Despite the troubling, sometimes violent examples of celebrity worship, positive examples of its benefits do exist. Many celebrities use their fame and fortune to visibly support charitable causes, as did actress Brooke Shields when she sought to raise awareness of postpartum depression. Reality shows such as “The Apprentice,” are credited by some viewers with encouraging them to achieve their dreams. While Jessica Radloff, contributor to Glamour magazine, concedes that while idolization of celebrities has negative effects, she nonetheless argues it has some positive benefits. “We’re moving away,” she states, “from celebs that often seem so unattainable…. to those that are not afraid to admit they are complex and going through things like anyone else.

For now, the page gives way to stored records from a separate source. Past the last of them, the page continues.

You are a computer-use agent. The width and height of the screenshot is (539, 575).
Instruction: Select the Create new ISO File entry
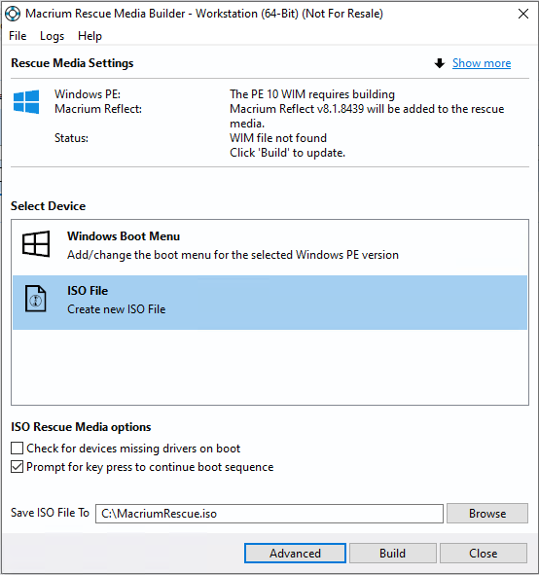coord(270,303)
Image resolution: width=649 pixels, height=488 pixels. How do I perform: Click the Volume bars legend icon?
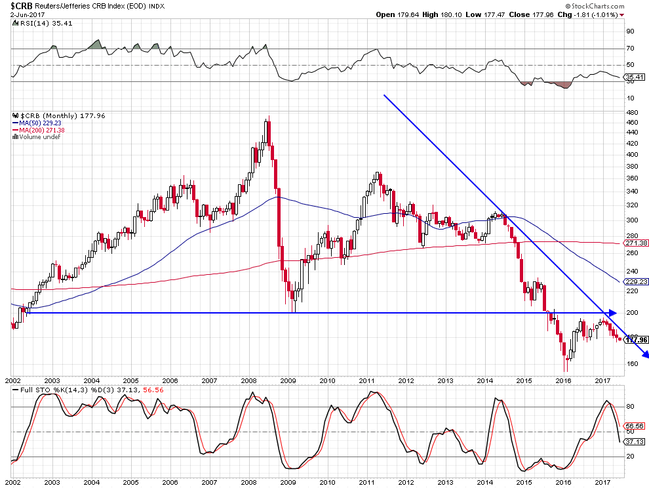(15, 137)
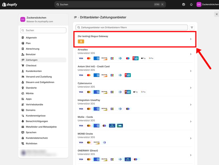The width and height of the screenshot is (219, 165).
Task: Click the Zahlungsanbieter filter search field
Action: point(131,27)
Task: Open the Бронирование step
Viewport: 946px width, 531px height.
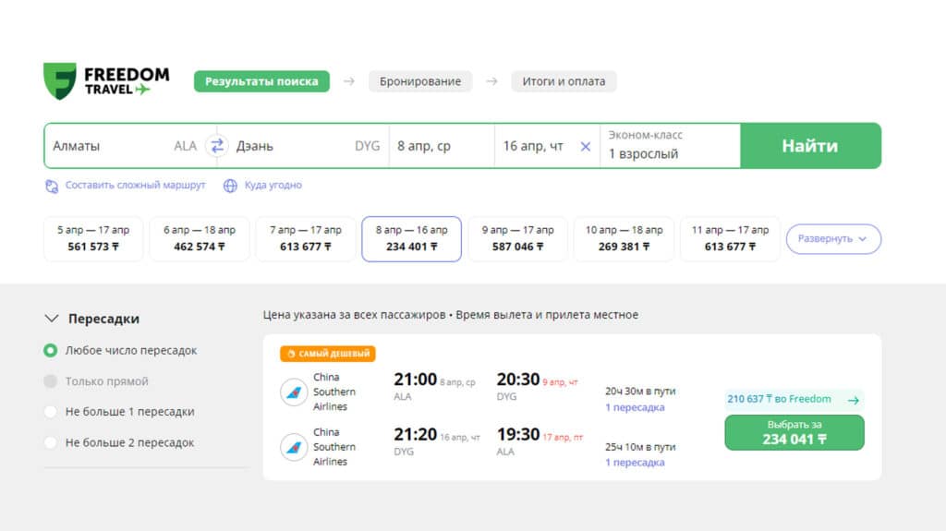Action: click(420, 81)
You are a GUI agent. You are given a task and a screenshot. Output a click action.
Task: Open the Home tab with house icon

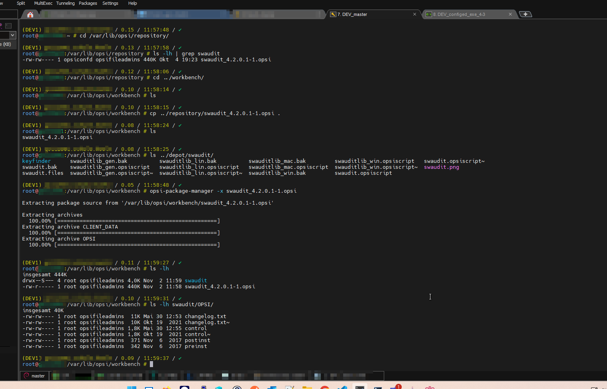30,14
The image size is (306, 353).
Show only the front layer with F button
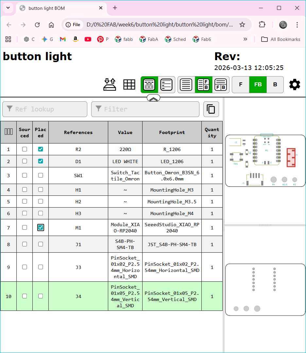point(241,84)
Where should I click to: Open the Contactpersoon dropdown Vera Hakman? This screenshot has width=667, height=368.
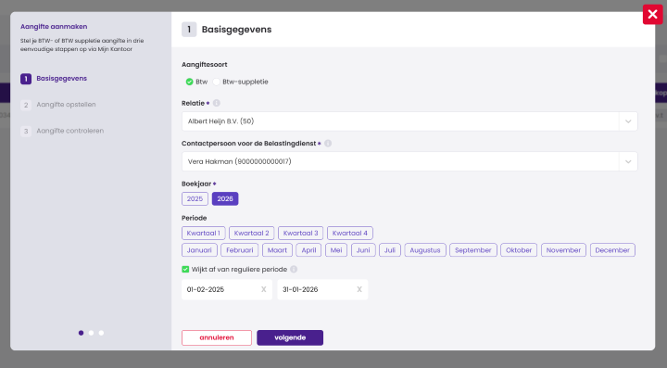409,161
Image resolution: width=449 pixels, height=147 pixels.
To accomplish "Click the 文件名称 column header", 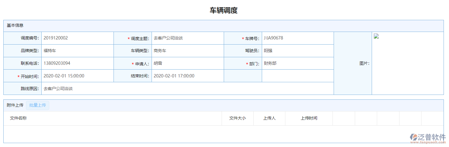I will pyautogui.click(x=18, y=118).
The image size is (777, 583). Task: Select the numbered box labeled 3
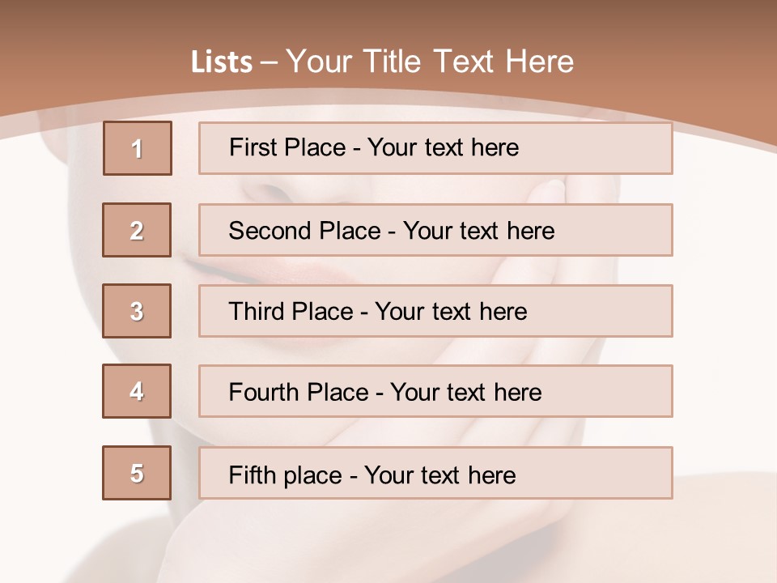pyautogui.click(x=137, y=311)
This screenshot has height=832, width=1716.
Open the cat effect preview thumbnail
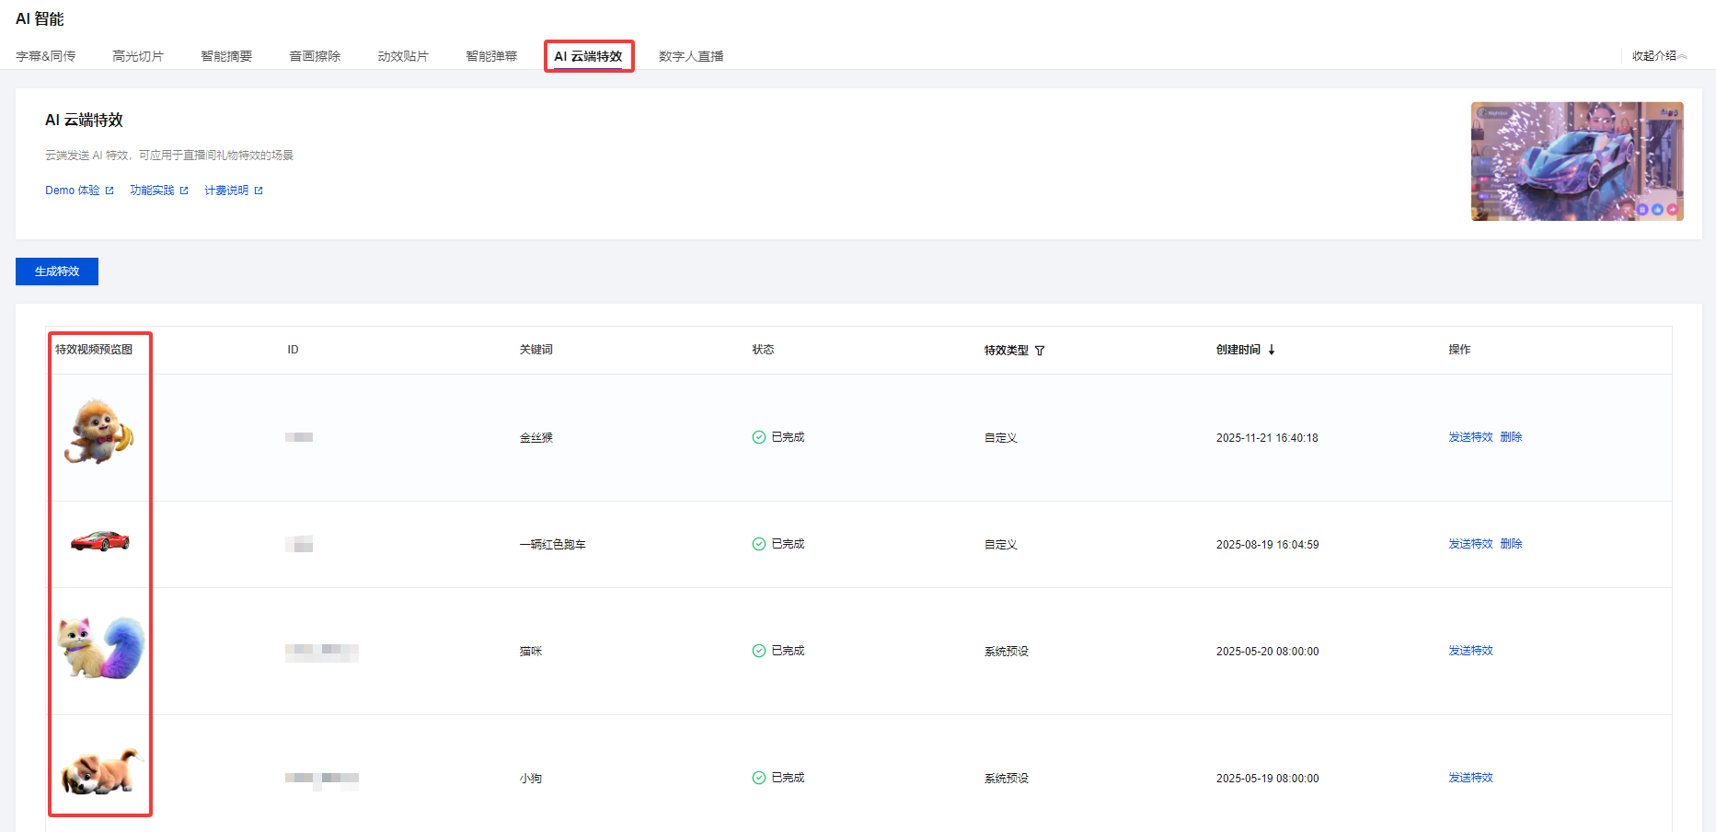click(100, 648)
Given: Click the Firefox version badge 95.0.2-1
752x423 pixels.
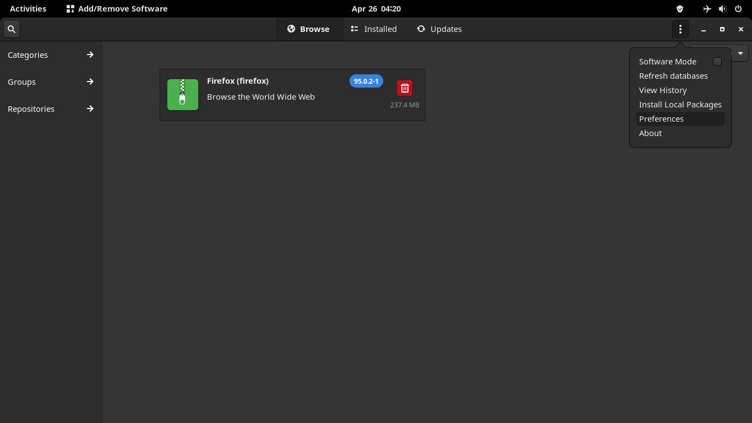Looking at the screenshot, I should coord(366,81).
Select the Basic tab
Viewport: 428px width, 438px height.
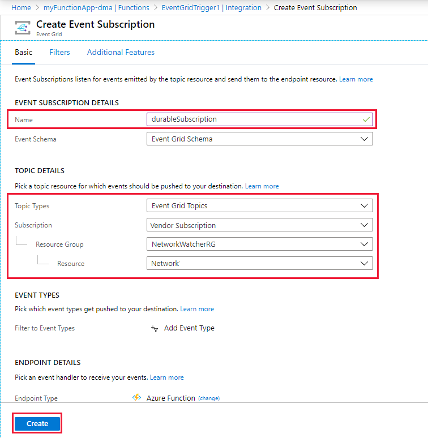[23, 53]
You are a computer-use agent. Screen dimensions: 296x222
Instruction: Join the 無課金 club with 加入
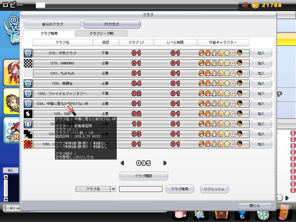[x=261, y=84]
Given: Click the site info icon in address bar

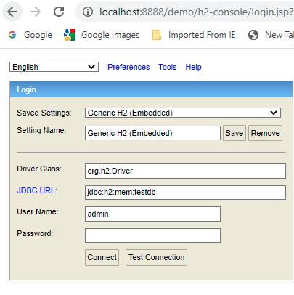Looking at the screenshot, I should coord(88,12).
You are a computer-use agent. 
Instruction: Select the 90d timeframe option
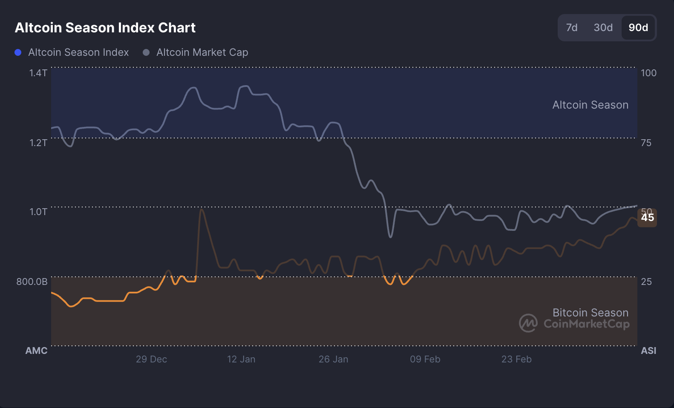point(638,27)
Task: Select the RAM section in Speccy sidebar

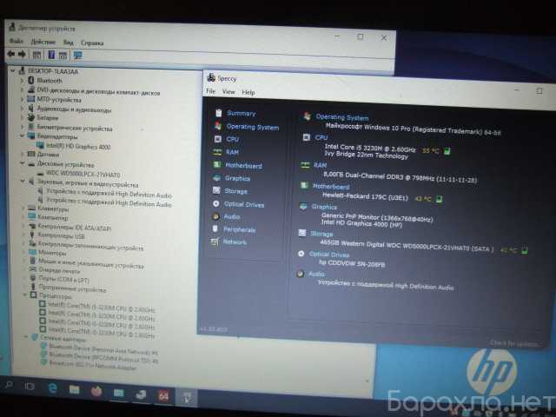Action: (231, 152)
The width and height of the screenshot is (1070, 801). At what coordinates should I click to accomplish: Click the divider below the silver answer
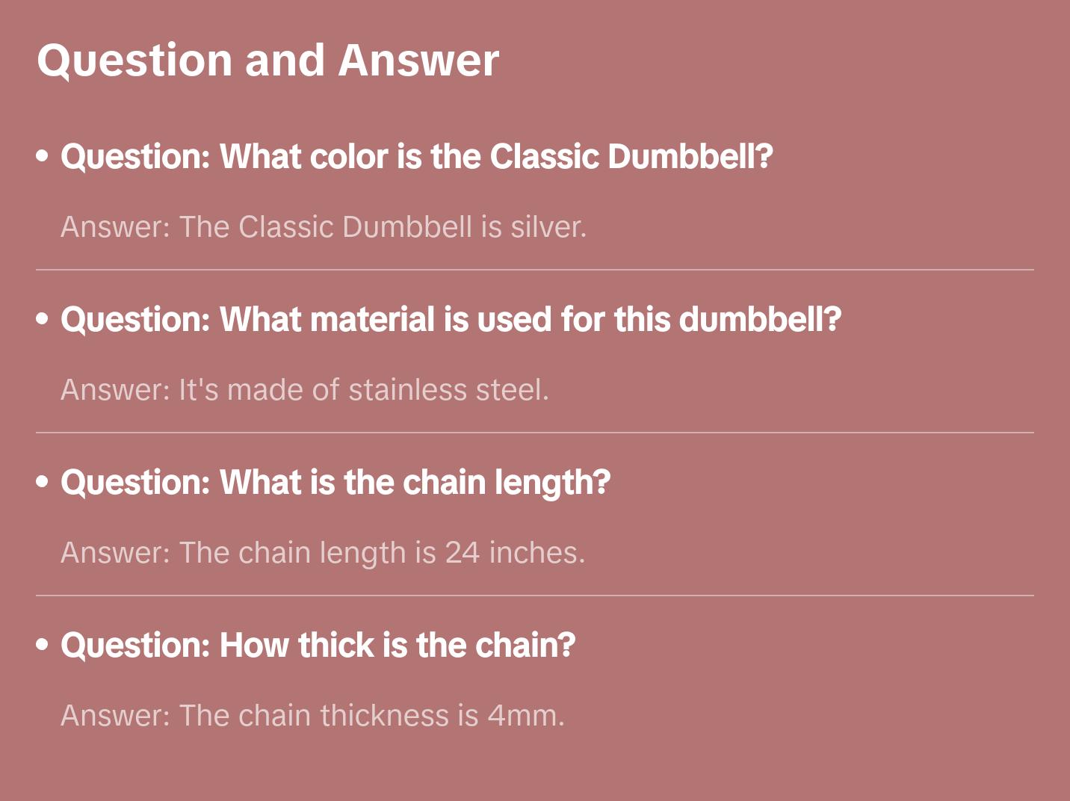pyautogui.click(x=535, y=270)
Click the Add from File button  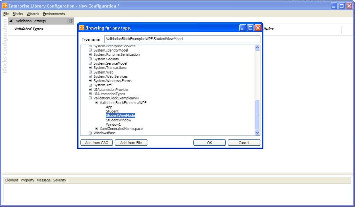click(131, 142)
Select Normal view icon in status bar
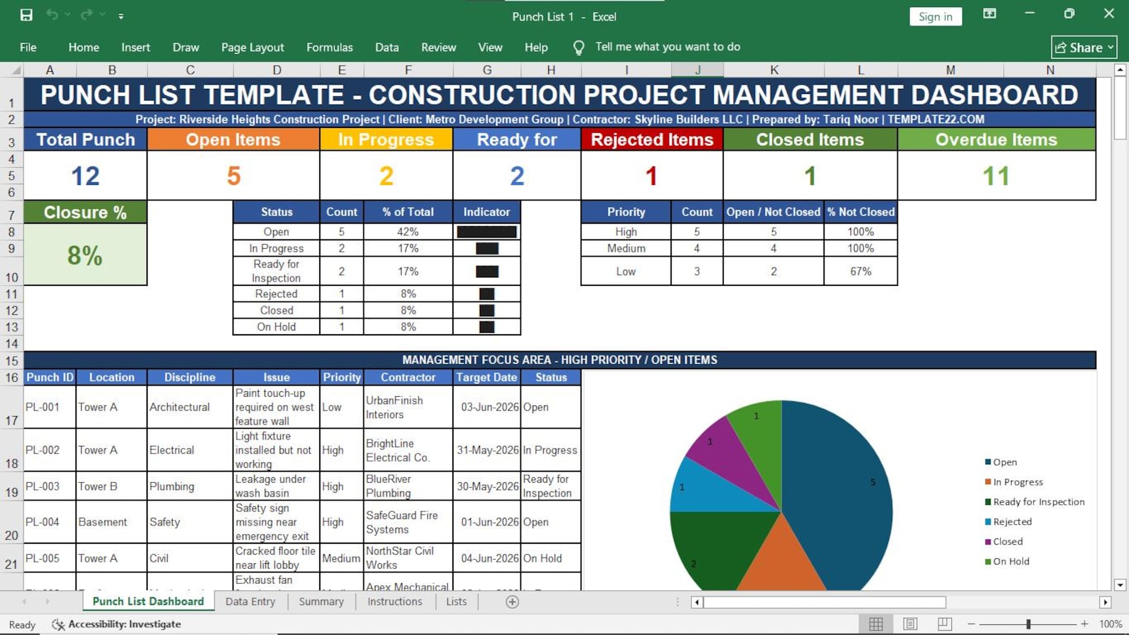Viewport: 1129px width, 635px height. point(876,624)
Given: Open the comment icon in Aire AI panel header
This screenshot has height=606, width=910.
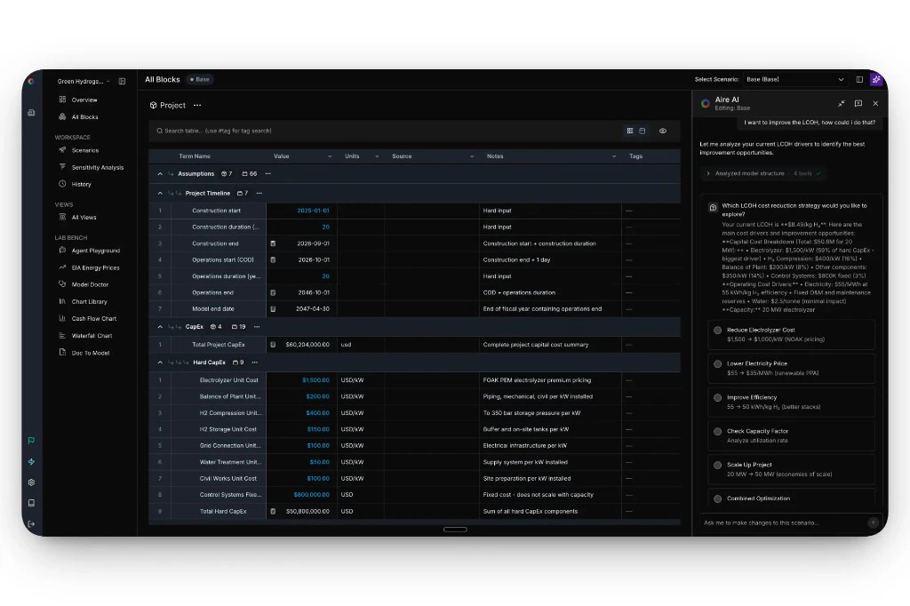Looking at the screenshot, I should click(x=858, y=103).
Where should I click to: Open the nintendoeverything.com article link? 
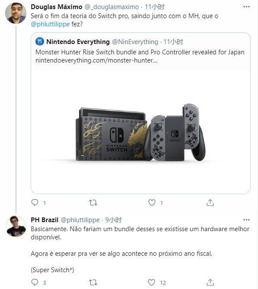[96, 60]
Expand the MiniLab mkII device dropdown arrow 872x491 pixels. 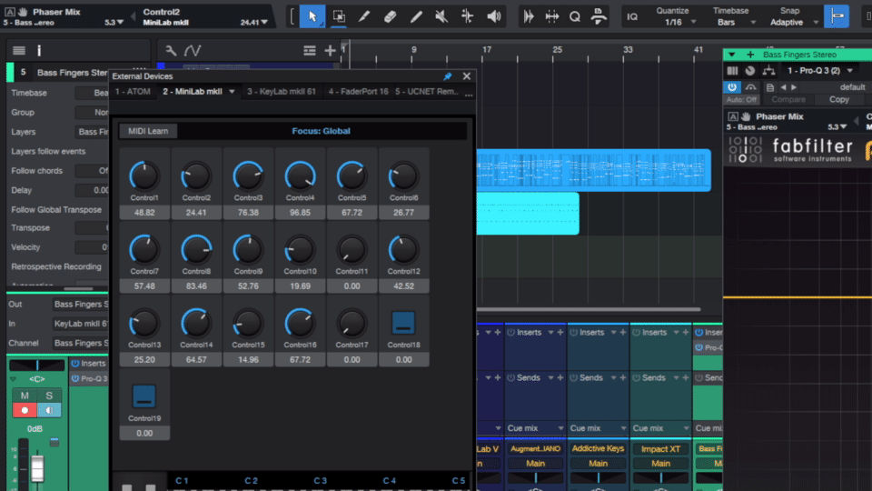point(233,92)
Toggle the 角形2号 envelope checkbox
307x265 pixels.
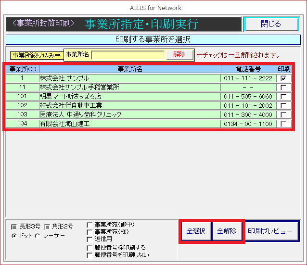[47, 227]
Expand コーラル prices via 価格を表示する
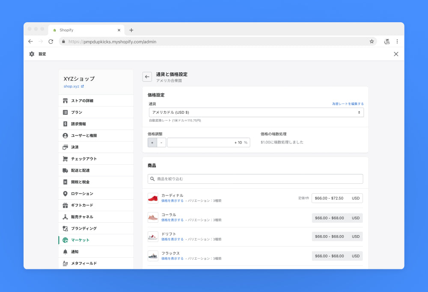This screenshot has width=428, height=292. [x=172, y=220]
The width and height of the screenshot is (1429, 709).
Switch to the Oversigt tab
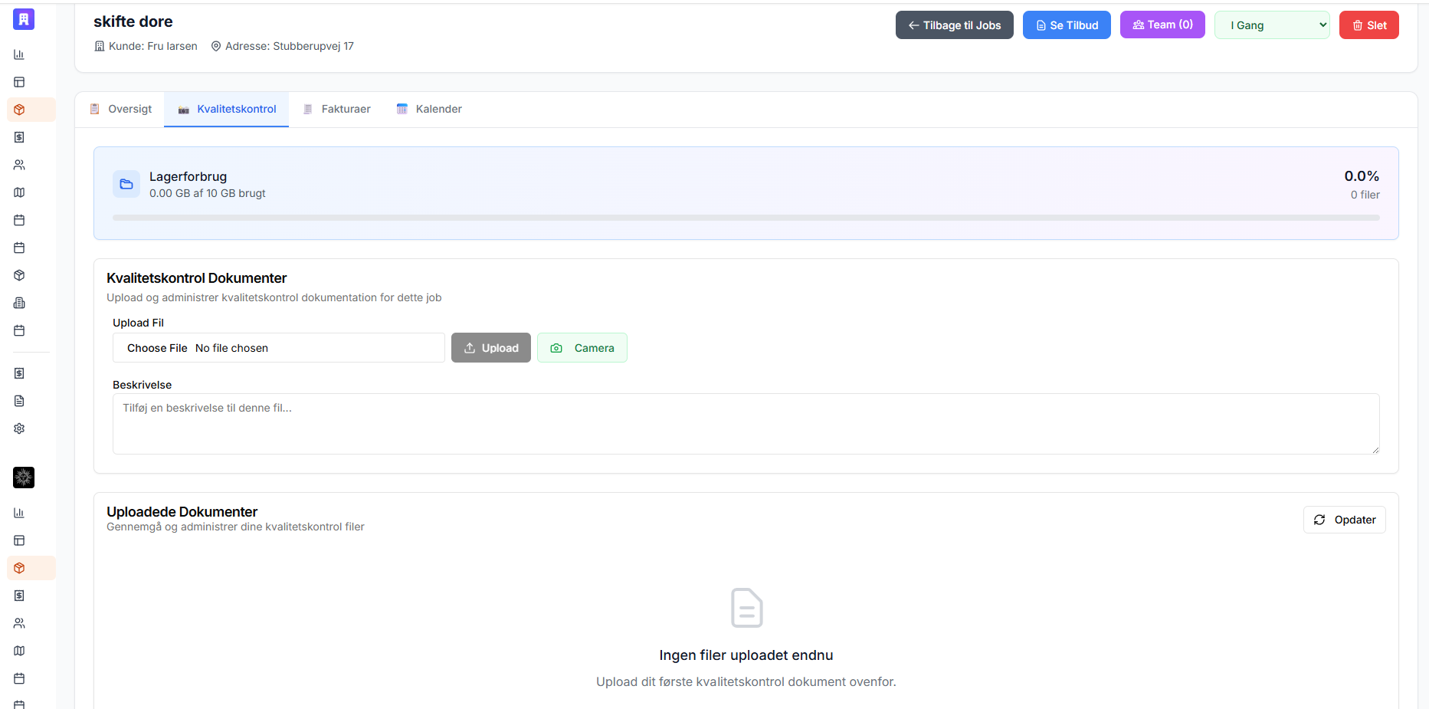click(121, 109)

No celeb is perfect, but now the conversation is moving towards embracing the ‘real’ and not just the facade that we often saw decades ago.”
As for many individuals’ complaints that social media, reality TV, and other hallmarks of modern celebrity are ruining America? Halpern argues “there was an element of American culture that was always pretty slapsticky and silly… I think there’s just a part of a human being that loves stupid humor and silly, stupid stories. And I think that, in a way, there’s nothing wrong with that.” He warns potential danger can arise when celebrity worship seeps into one’s everyday activities. “Entertainment creeps into the realm of news, so that you go to a news place that you typically rely on getting hard news and instead, they’re kind of covering soft celebrity stuff.”
Turriago expresses similar views. “Even established news outlets like The New York Times and CNN write about the latest celebrity updates.” She considers this phenomenon to be evidence that such news outlets are “either trying to expand their reader base and, most importantly, the celebrity craze has become such a crucial fixture of our society that not reporting it would be ignoring a powerful group of influencers.”
As Radloff points out, our focus on celebrities is not necessarily bad. While others may argue the incessant coverage of celebrities hinders society from focusing attention toward “real” issues, she notes that there are plenty of resources available to get news and information 24/7. And for those who want to preoccupy their time in other ways, “it also helps to have the lighter celeb moments in the wake of what seems like a 24/7 dire news cycle.”
Today, in an era where violence and poverty are ingrained into our everyday lives, one cannot deny the likability of such tender moments as Beyonce and Blue Ivy wearing matching mother-daughter outfits, or North West skipping to ballet class. Maybe the ancient Greeks who enjoyed the Olympic Games realized something we as a society have yet to — we idolize these individuals for their ability to make us laugh and cry. We rely on celebrities in order to transport ourselves into a fantasy far less dreary than our reality. While our obsession with them may go too far, one cannot deny that by tapping into the parts of the human soul that beg to be touched, celebrities perform an essential role in society.